■ **Task to carry out**
Copy out every line of the data that has the word "computer" somewhere in it.

[[ Task material, beginning ]]

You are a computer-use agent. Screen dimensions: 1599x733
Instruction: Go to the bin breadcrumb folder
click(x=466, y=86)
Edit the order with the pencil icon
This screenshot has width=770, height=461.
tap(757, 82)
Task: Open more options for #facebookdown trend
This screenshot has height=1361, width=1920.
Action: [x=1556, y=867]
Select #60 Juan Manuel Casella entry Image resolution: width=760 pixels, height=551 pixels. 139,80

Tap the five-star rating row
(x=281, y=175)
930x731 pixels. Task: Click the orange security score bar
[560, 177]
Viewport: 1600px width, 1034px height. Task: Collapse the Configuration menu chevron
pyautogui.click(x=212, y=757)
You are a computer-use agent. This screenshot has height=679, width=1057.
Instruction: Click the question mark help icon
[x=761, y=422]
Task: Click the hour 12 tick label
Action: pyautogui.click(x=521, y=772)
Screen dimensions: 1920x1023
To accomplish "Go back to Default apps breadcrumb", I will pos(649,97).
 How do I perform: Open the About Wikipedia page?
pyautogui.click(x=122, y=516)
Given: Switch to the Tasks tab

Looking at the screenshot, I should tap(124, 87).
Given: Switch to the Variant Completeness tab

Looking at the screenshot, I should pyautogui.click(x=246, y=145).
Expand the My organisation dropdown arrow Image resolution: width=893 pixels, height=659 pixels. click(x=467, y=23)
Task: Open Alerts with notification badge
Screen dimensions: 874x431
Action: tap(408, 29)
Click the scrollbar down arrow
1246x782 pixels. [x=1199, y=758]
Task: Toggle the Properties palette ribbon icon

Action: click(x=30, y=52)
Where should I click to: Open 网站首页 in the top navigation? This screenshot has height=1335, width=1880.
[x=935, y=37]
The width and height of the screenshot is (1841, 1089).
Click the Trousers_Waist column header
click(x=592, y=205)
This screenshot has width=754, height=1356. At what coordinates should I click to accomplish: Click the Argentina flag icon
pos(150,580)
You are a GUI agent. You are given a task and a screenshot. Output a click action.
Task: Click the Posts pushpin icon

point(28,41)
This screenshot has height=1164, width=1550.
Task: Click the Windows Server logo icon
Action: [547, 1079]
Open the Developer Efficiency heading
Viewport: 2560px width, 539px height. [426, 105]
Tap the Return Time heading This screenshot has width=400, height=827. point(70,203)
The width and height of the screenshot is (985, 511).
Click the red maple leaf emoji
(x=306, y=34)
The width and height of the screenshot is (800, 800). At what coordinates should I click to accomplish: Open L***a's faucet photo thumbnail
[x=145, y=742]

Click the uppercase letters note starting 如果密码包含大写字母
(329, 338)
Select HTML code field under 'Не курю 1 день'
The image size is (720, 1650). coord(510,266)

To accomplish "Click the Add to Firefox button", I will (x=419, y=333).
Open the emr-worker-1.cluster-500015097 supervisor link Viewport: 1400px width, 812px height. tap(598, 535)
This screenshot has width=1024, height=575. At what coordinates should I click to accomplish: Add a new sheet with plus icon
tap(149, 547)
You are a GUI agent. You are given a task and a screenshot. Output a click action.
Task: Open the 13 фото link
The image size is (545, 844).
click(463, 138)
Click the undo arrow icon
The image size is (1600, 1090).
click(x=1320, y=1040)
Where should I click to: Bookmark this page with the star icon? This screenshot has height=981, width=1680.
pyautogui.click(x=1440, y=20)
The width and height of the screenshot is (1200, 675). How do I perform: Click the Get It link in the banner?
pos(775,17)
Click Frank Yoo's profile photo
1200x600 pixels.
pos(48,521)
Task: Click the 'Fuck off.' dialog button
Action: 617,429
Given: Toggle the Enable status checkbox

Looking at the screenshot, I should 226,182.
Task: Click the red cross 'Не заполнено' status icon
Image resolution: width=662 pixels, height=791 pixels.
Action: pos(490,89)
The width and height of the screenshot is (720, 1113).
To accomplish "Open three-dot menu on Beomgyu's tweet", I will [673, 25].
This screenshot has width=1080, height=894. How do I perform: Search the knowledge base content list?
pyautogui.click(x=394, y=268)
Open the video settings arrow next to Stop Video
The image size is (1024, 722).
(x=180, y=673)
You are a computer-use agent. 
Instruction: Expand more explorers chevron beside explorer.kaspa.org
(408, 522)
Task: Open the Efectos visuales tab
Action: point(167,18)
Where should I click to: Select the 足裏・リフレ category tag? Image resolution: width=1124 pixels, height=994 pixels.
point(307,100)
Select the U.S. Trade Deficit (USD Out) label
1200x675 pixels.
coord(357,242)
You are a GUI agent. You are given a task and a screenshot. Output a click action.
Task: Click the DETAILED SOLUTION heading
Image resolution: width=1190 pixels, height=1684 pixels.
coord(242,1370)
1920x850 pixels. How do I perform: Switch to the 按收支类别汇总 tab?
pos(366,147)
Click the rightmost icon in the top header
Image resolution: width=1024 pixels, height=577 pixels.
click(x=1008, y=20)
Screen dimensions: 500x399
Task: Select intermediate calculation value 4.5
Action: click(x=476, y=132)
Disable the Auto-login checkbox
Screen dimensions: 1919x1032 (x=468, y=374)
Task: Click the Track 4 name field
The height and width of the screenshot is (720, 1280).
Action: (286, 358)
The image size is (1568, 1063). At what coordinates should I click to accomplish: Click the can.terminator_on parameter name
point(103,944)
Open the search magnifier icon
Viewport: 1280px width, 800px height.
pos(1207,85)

[[ Task material, end ]]

■ **Answer space**
You are a computer-use agent. Screen dimensions: 1599x733
You are a computer-use agent. This screenshot has height=679, width=1057.
You are a computer-use agent. 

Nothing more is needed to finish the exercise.